Das aktualisierte Hospital Premium-Tarifmodell bietet nun Rooming-in-Leistungen für Eltern bei der Geburt ihres Kindes. Zudem sind Ein- oder Zweibettzimmer im Krankenhaus abgedeckt, und Versicherte können ihre behandelnden Fachärzte frei wählen. Um den Abschluss zu erleichtern, hat AXA Wartezeiten für Neukunden gestrichen.
Für digital orientierte Kunden führt das Unternehmen Online-Prämienrechner und Sofortauskünfte zu Leistungen ein. Gleichzeitig baut AXA den Vertrieb über Makler und Direktkanäle aus. Im Hintergrund sorgen automatisierte Risikoprüfungen und datengestützte Preismodelle für höhere Profitabilität und bessere Margen.
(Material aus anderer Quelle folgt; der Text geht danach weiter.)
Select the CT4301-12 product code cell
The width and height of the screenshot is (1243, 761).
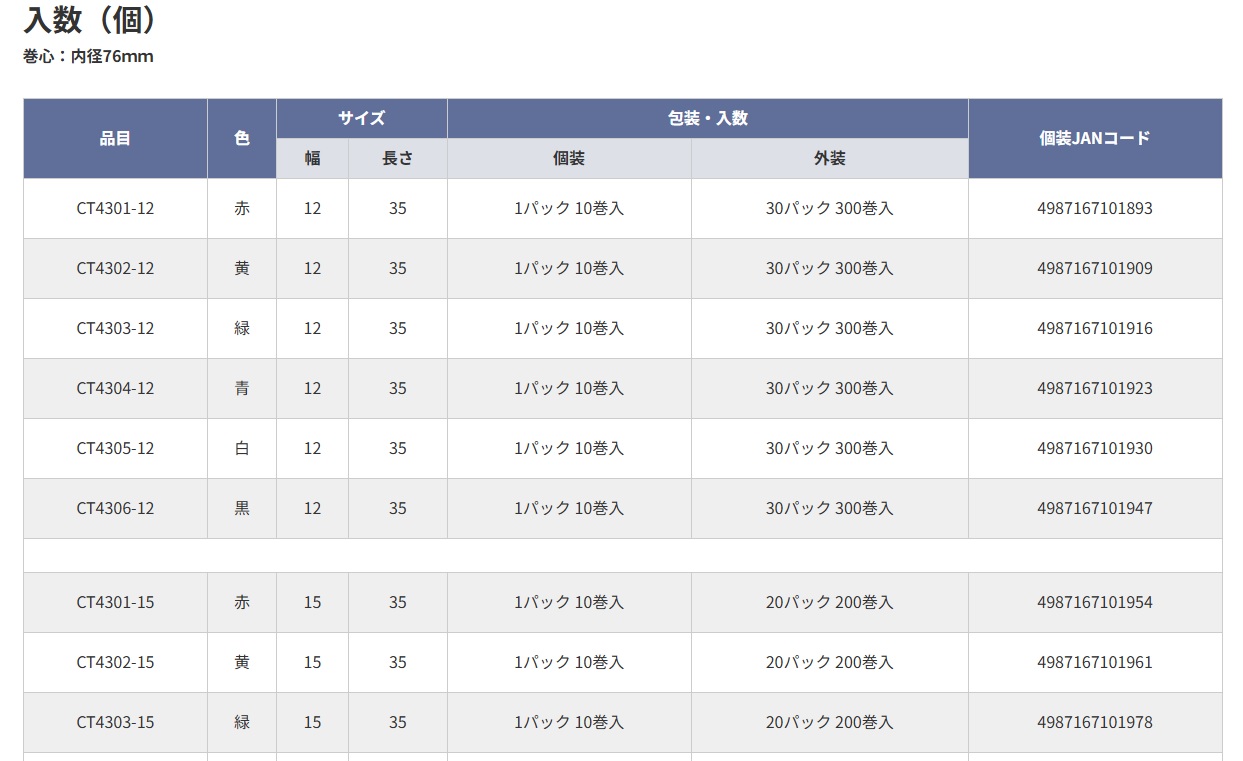click(115, 209)
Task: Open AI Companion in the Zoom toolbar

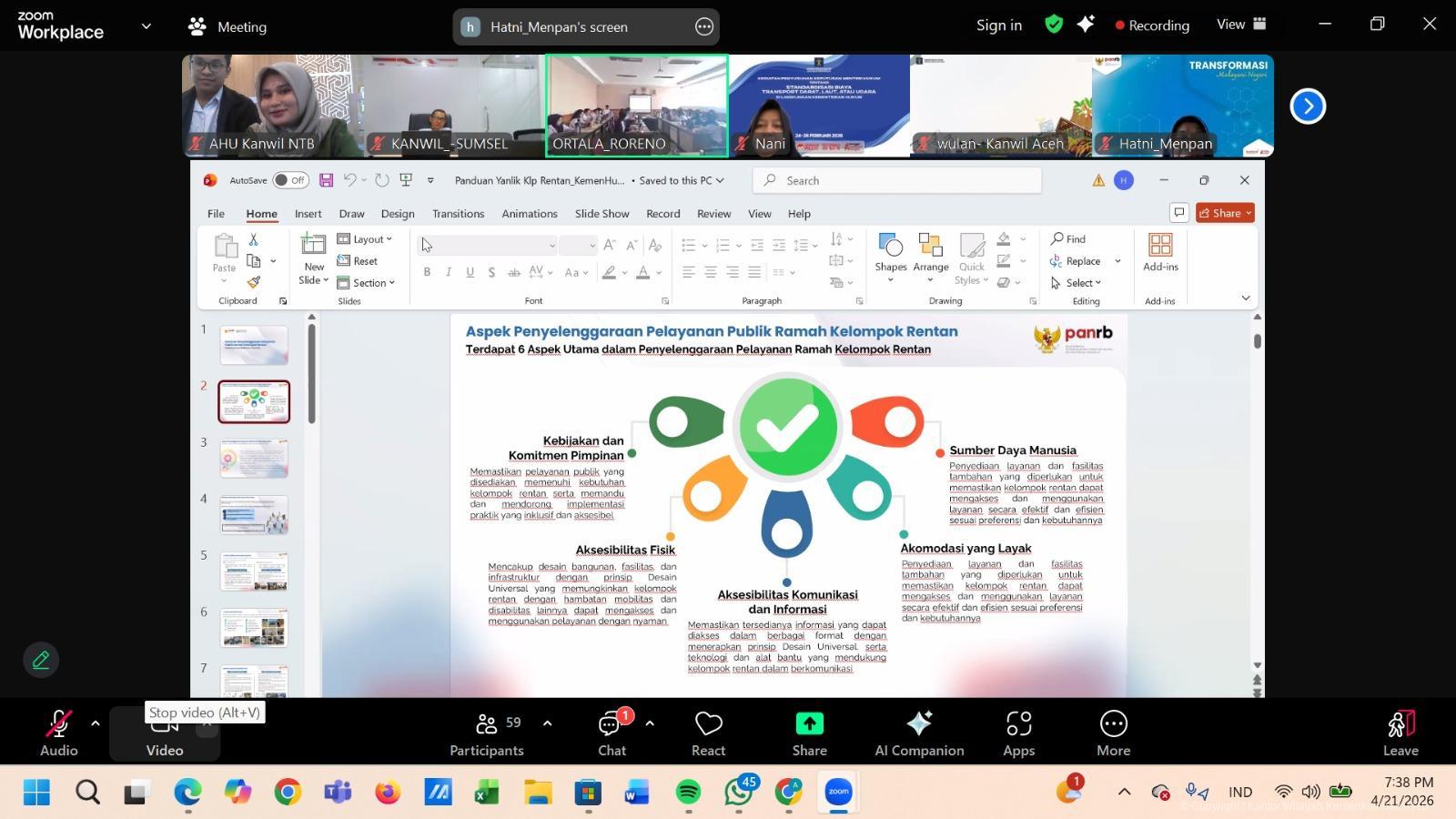Action: (x=919, y=733)
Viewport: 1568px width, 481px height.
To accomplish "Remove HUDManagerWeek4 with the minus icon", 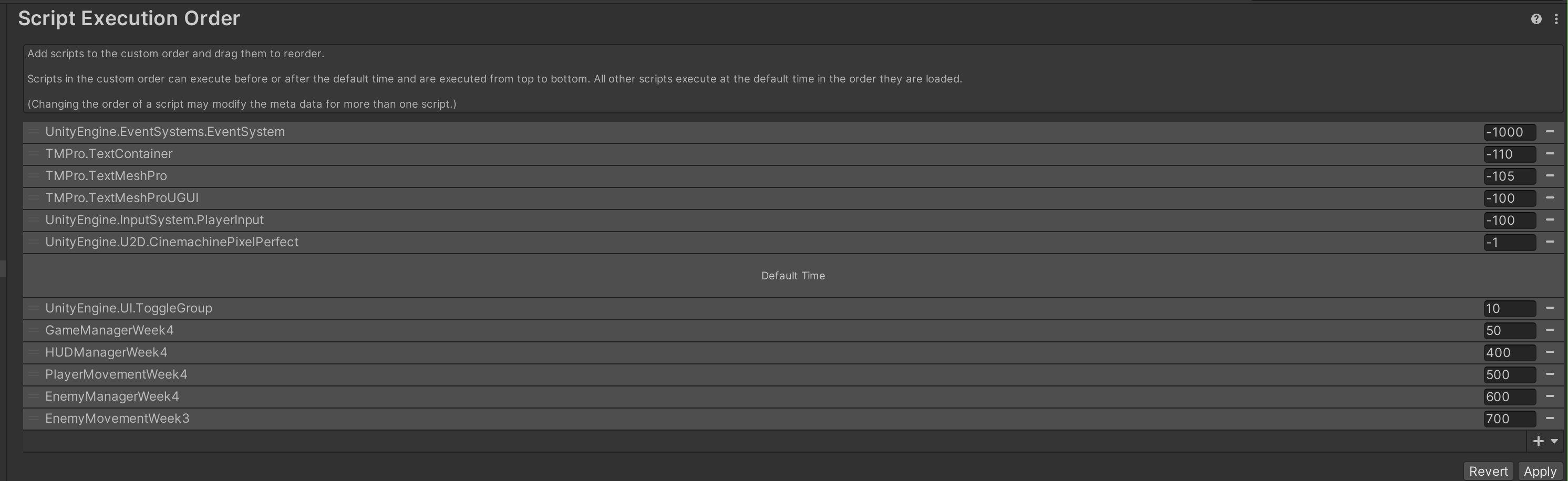I will pyautogui.click(x=1550, y=351).
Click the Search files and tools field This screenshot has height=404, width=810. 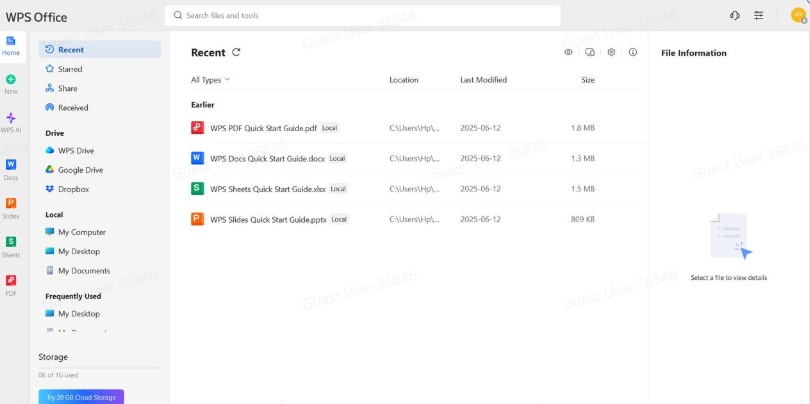(362, 16)
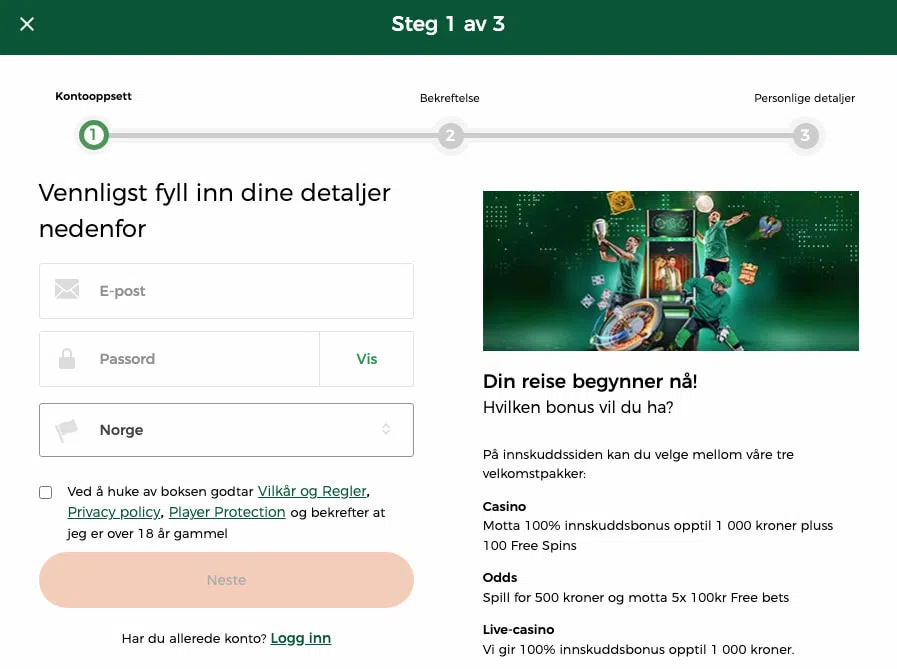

AXAs Marktanteil im deutschen Krankenhausversicherungssektor liegt seit drei Jahren stabil bei etwa 8–10 Prozent. Konkurrenten wie die Allianz (15–18 Prozent) und die Debeka (12–14 Prozent) halten ihre Positionen, ohne dass sich die Rangfolge nennenswert verändert hätte. AXA setzt auf sein globales Netzwerk und Kosteneffizienz, um sich in einem schwierigen Marktumfeld zu behaupten.
Die Anpassungen spiegeln AXAs Strategie wider, digitale Bequemlichkeit mit klassischem Versicherungsschutz zu vereinen. Durch präzisere Risikobewertungen und Tarifmodelle sollen die Beiträge für ältere Kunden stabil bleiben, während gleichzeitig jüngere Zielgruppen angesprochen werden. Die überarbeiteten Tarife kommen zu einem Zeitpunkt, an dem die Gesundheitskosten in Deutschland weiter steigen.